* **EXERCISE DATA**
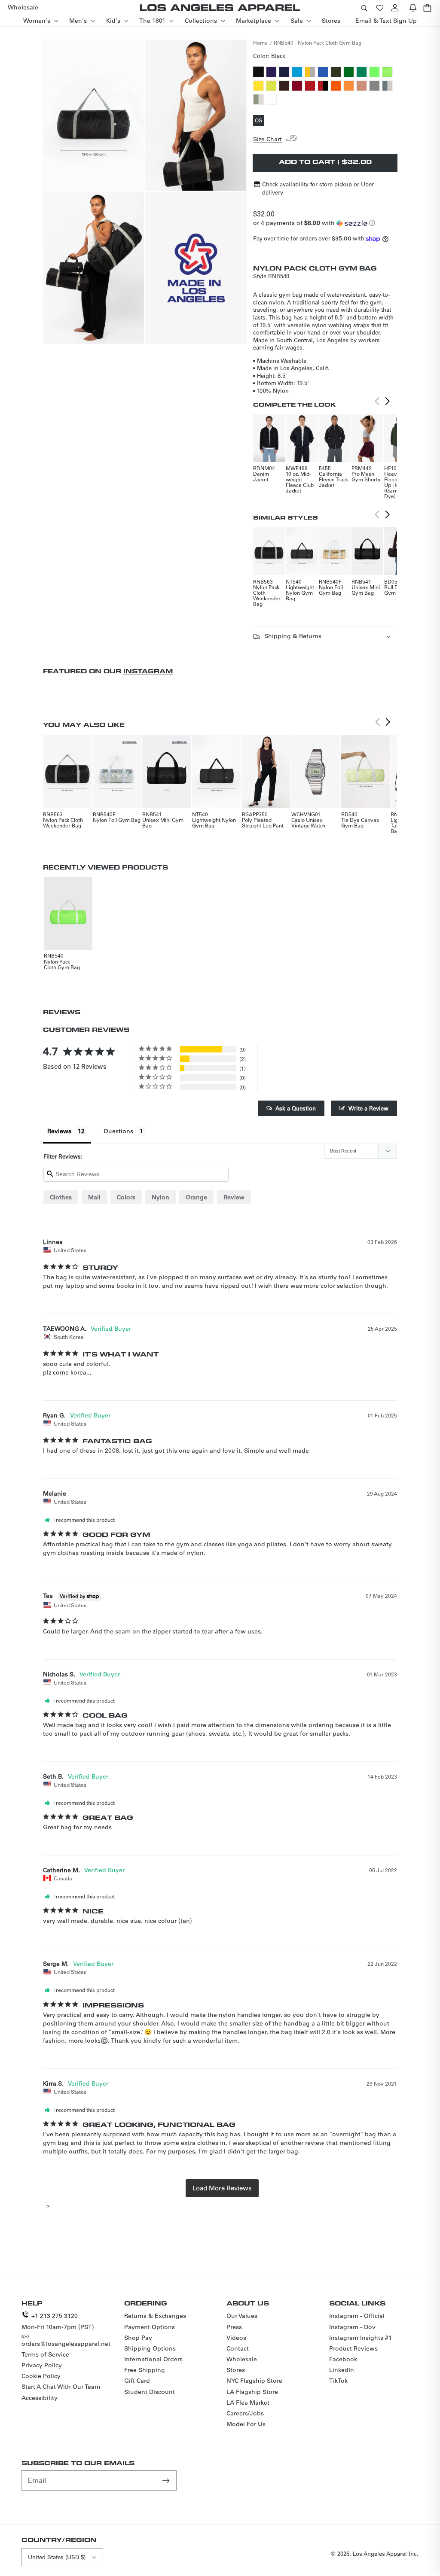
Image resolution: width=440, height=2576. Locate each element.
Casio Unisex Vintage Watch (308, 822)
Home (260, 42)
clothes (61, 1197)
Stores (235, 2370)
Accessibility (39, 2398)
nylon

* **WORK TO BE COMPLETED**
Please retype the listing above word for word, skipping each picture.

* **OUTPUT FOR THIS EXERCISE**
Image resolution: width=440, height=2576. Locate each element.
Casio Unisex Vintage Watch (308, 822)
Home (260, 42)
clothes (61, 1197)
Stores (235, 2370)
Accessibility (39, 2398)
nylon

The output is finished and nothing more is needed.